● **EXERCISE**
From the listing below, keep only the lines that contain the word "accomplish" and copy them out. Case matters, so a capitalized form does not count as a match.

● **GIVEN ENTRIES**

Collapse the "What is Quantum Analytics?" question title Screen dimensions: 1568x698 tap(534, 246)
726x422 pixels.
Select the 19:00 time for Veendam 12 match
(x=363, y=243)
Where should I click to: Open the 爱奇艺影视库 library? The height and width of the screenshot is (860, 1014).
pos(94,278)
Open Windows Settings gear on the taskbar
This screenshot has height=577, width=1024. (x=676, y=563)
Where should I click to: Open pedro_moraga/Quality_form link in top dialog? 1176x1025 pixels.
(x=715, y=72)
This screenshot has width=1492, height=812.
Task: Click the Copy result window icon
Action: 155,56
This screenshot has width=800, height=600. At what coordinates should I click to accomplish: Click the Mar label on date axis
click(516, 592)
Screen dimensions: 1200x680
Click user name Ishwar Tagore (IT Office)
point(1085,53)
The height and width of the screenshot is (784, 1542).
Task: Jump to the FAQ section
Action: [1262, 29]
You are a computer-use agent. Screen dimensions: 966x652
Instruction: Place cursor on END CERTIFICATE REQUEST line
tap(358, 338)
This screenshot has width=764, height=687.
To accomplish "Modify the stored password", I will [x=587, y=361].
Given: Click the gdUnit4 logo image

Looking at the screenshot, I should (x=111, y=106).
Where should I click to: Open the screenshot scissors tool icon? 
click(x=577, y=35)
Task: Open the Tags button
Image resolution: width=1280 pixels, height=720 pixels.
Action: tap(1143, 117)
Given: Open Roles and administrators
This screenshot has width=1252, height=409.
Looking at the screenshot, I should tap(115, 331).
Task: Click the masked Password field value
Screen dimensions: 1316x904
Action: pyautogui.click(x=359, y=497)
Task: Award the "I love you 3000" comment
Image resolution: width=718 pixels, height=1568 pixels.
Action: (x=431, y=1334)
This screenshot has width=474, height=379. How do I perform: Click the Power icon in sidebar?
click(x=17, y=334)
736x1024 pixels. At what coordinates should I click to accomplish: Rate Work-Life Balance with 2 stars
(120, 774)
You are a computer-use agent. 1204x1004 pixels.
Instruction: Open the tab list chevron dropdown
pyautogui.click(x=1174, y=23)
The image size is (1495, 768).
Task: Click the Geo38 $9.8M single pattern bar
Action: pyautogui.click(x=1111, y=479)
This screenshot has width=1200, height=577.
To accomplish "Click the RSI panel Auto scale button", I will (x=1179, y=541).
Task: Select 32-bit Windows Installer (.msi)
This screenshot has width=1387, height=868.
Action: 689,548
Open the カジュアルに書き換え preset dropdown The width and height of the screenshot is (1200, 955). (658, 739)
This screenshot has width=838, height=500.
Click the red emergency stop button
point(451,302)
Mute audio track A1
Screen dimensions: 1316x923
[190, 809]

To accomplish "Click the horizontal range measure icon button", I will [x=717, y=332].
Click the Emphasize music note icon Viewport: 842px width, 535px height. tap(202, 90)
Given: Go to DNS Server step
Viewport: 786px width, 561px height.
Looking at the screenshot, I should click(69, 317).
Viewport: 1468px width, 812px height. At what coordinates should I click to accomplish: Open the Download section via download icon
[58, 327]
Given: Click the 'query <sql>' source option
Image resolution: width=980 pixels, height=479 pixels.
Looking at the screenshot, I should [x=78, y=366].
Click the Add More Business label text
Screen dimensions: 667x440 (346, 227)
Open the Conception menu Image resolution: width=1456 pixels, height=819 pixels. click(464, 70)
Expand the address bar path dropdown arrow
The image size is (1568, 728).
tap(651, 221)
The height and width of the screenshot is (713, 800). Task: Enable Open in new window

● **RESPONSE TO THE EXERCISE**
This screenshot has width=800, height=600. At what coordinates should I click to accomplish: Click the Mar label on date axis
To accomplish "Modify the stored password", I will [x=587, y=361].
736x1024 pixels. At what coordinates should I click to accomplish: Rate Work-Life Balance with 2 stars
To accomplish "Click the RSI panel Auto scale button", I will (x=1179, y=541).
To accomplish "Click the horizontal range measure icon button", I will [x=717, y=332].
Viewport: 1468px width, 812px height. At what coordinates should I click to accomplish: Open the Download section via download icon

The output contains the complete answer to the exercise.